Kotting, along with Chelsey Craig, the society's manager of business relations and events, abruptly resigned Aug. 1. A third employee, Jena Wilson, the development and marketing coordinator, resigned in late June, leaving only Lopez and an assistant to handle duties of the staff.
The resignations were made after the society hired a human-resources consultant -- at a cost of $7,650 -- to do an internal exploration of the staff.
Lopez has said the reason for the audit was to "flush out rumor and what was fact."
"Turnover in nonprofit is cyclical and not at all uncommon," Lopez said. "This is a demanding industry where we have a duty to our stakeholders to keep our dollars to mission as high as possible so nonprofit professionals wear many hats and are pulled in many directions in an effort to do so.
"Unfortunately, when the organization is smaller, any turnover is seen and felt more visibly."
She said additional questions posed by ThisWeek Community News were considered "human-resources matters, which are not for public consumption and we will not comment on."

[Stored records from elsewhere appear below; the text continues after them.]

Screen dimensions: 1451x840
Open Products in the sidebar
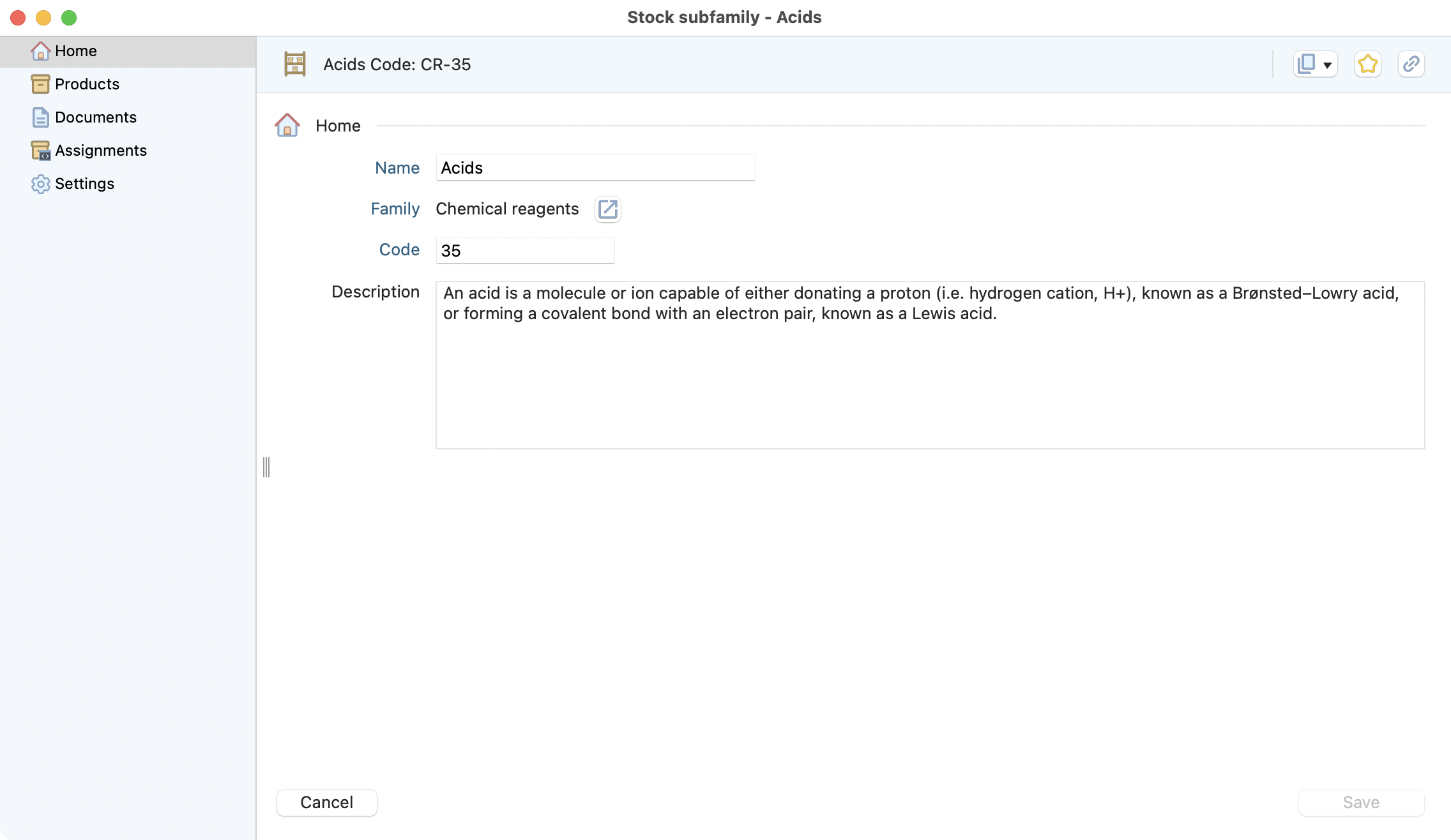tap(87, 84)
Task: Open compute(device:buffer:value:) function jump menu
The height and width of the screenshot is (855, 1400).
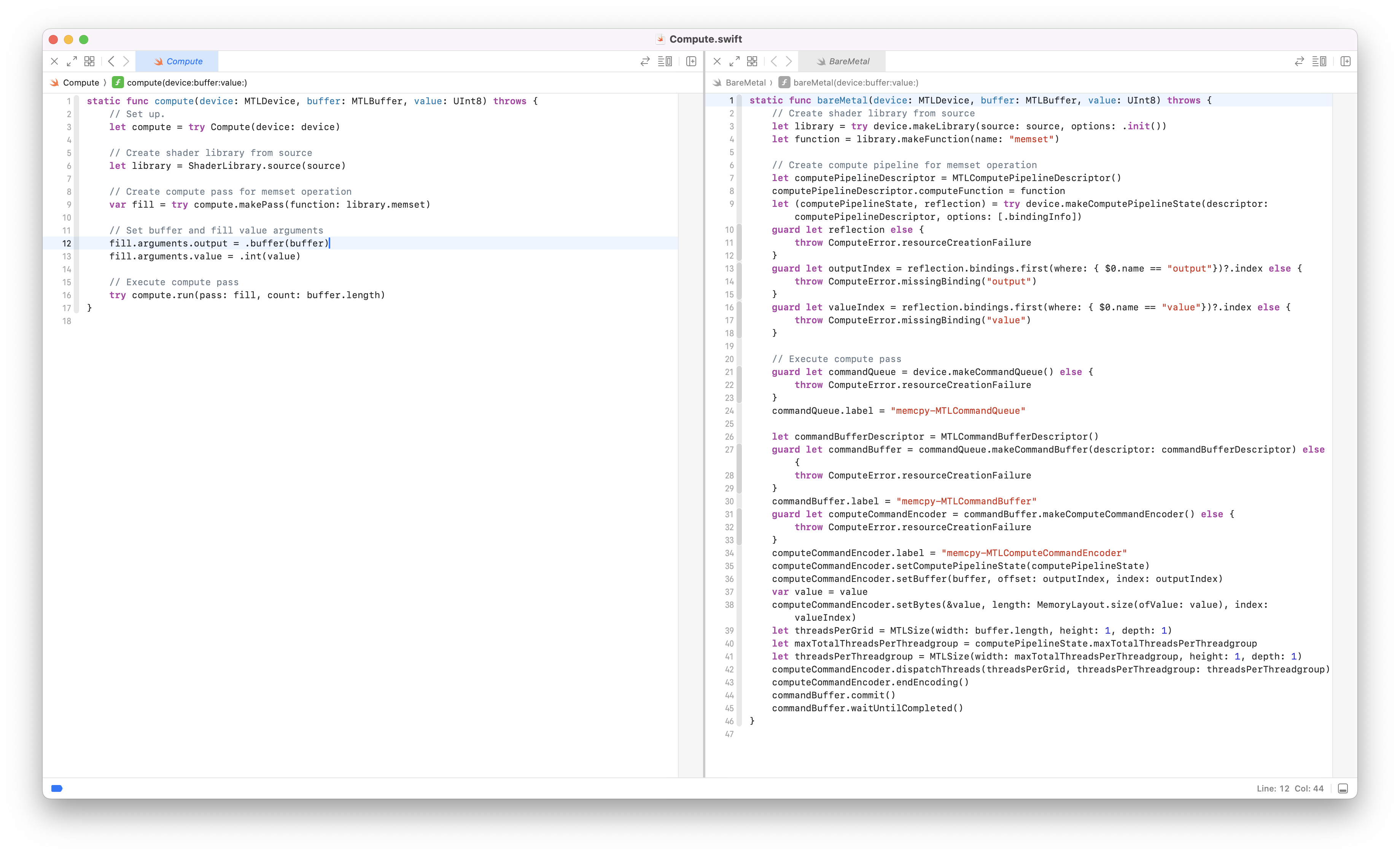Action: (186, 83)
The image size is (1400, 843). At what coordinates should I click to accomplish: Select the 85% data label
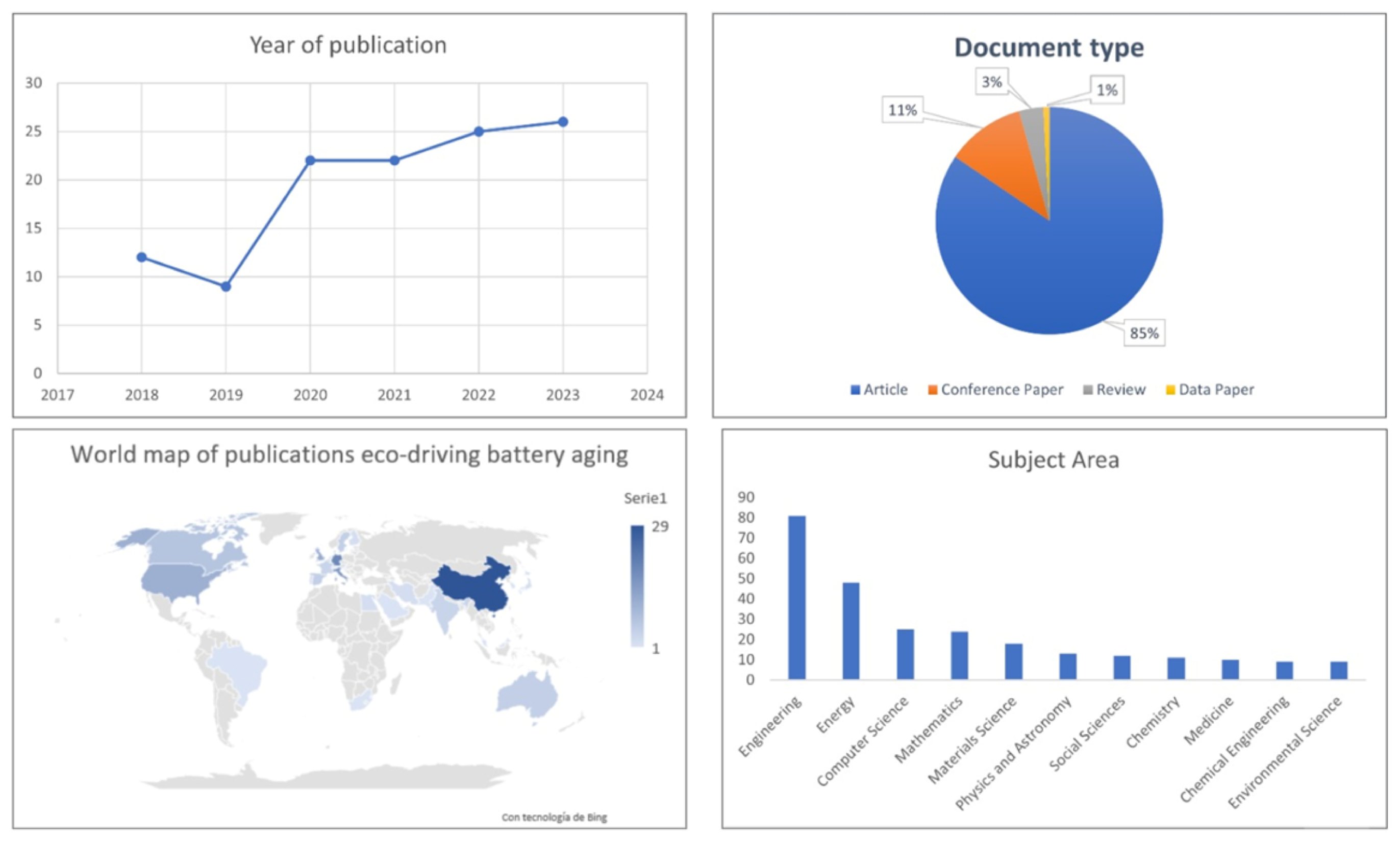[x=1144, y=333]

"We look forward to rebuilding a strong team to serve and protect the character and distinction of Ohio's oldest historic district," Lopez said.
She said the search is underway to fill all three positions, with job postings placed on LinkedIn, Indeed.com and the society's website.
In addition to the historic preservation advocate's position, the other two vacant position also were restructured and renamed. Lopez would not disclose the salaries for each of the three positions.
The manager of engagement and events will develop and lead strategies to increase engagement with the society, lead annual events and expand the organization's individual membership and volunteer base, according to the job description.
The development coordinator will be responsible for tracking and updating donor and finance/accounting databases, as well as the society's web and social-media platforms, server and hardware, according to the job description.
Additional complaints were lodged against the board for not consulting with the community on reorientation of the positions, particularly as it related to the director of mission and partnership.
Lopez and the board defended combining fundraising with historic preservation, saying donations are invaluable to the society and the move doesn't create a conflict of interest because the German Village Commission makes rulings involving matters relating to businesses.
Bill Curlis, former president of the society's board of trustees, disagreed.
"To not see there's a conflict of interest between the solicitation of the business community (for financial sponsorships) and the historic preservation officer is mind-boggling," he said.
The current board balked at involving the community in the hiring process, which also irked Curlis.
"I was very surprised by the attitude of the board by its response to the community, or lack of response to the community," he said.
"It was very clear that there was no intent of involving the community to resolve the issues that are there."